Uno dei suoi primi viaggi fu a Londra. Vi rimase due anni (dal 1738 al 1739), conquistò la simpatia di molti esponenti della società inglese, e uno di questi, Lord Baltimore, lo invitò a fare parte della delegazione che avrebbe rappresentato la corona britannica al matrimonio della principessa di Mecklemburgo, nipote della zarina Anna, con il principe di Brunswick. Pietroburgo allora aveva soltanto 36 anni. Non era stato ancora completato il palazzo d’Inverno, che Rastrelli aveva cominciato a costruire nel 1732, e non esistevano né il monumento di Falconet a Pietro il Grande (che avrebbe ispirato un famoso poemetto di Puškin), né l’arco dell’Ammiragliato, il Teatro Mariinskij e lo Smolnyj che Rossi e Quarenghi costruiranno tra la fine del Settecento e i primi dell’Ottocento. Ma esisteva ormai la città creata da Pietro con la sua mirabolante sfilata di palazzi sulla Neva e le grandi fabbriche di Domenico Trezzini e degli altri grandi architetti ticinesi che Pietro il Grande aveva invitato in Russia sin dall’agosto del 1703, l’anno della fondazione della città. Algarotti capì subito che Pietroburgo, nelle intenzioni del suo creatore, era «un gran finestrone (...) novellamente aperto nel Norte, per cui la Russia guarda in Europa ». La frase («una finestra sull’Europa») fu usata poi da Puškin nel suo «Cavaliere di bronzo», ma il copyright è di Algarotti.

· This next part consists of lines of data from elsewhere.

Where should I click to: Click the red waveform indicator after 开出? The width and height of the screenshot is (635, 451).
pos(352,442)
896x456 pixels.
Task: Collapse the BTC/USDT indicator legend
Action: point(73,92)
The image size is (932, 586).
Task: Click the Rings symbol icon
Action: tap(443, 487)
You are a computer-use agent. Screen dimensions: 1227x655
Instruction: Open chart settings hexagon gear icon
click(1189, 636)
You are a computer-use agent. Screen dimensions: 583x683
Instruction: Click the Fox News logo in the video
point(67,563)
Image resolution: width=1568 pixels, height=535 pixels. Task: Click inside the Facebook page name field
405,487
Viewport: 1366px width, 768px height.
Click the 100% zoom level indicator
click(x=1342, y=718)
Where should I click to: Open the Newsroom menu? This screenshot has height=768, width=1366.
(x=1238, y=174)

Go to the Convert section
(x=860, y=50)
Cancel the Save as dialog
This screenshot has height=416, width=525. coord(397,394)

Il giovane amico italiano di Lord Baltimore si comportò come un inviato speciale. Amava le belle lettere, ma conosceva l’importanza delle cifre. I suoi «Viaggi di Russia» (oggi nuovamente pubblicati da Guanda, a cura di William Spaggiari per i classici italiani della Fondazione Pietro Bembo) sono un reportage politico- economico con uno spiccato interesse per gli aspetti concreti e quantificabili del potere statale: flotta, esercito, traffici commerciali, entrate fiscali, risorse economiche, condizioni geopolitiche, potenza militare. Le informazioni militari sono particolarmente interessanti. Algarotti descrive con grande efficacia la strategia delle truppe russe contro l’Impero Ottomano nelle grandi pianure attraversate dal Dnepr, dal Don e dal Volga, a nord della Crimea e del mare di Azov. Da questa guerra, che terminò nel 1739, i russi trassero vantaggi modesti. Ma Algarotti aveva capito che la Russia si era messa in cammino e che il viaggio l’avrebbe portata molto lontano. Nella sua sesta lettera, l’ultima da Pietroburgo, azzardò una profezia che anticipa, con una importante differenza, quella con cui Tocqueville concluse un secolo dopo il suo saggio sulla «Democrazia in America». «La Spagna e la Russia – scrisse Algarotti – sono forse i due meglio posti Paesi per divenire Signori del mondo».
Mezza profezia era sbagliata. Algarotti non aveva intuito il declino della Spagna e l’ascesa dell’Inghilterra. E non aveva previsto che l’impero britannico e una buona parte dell’impero spagnolo nelle Americhe sarebbero stati assegnati dalla storia a un erede allora sconosciuto: gli Stati Uniti. Ma chi avrebbe potuto prevederlo nel 1739?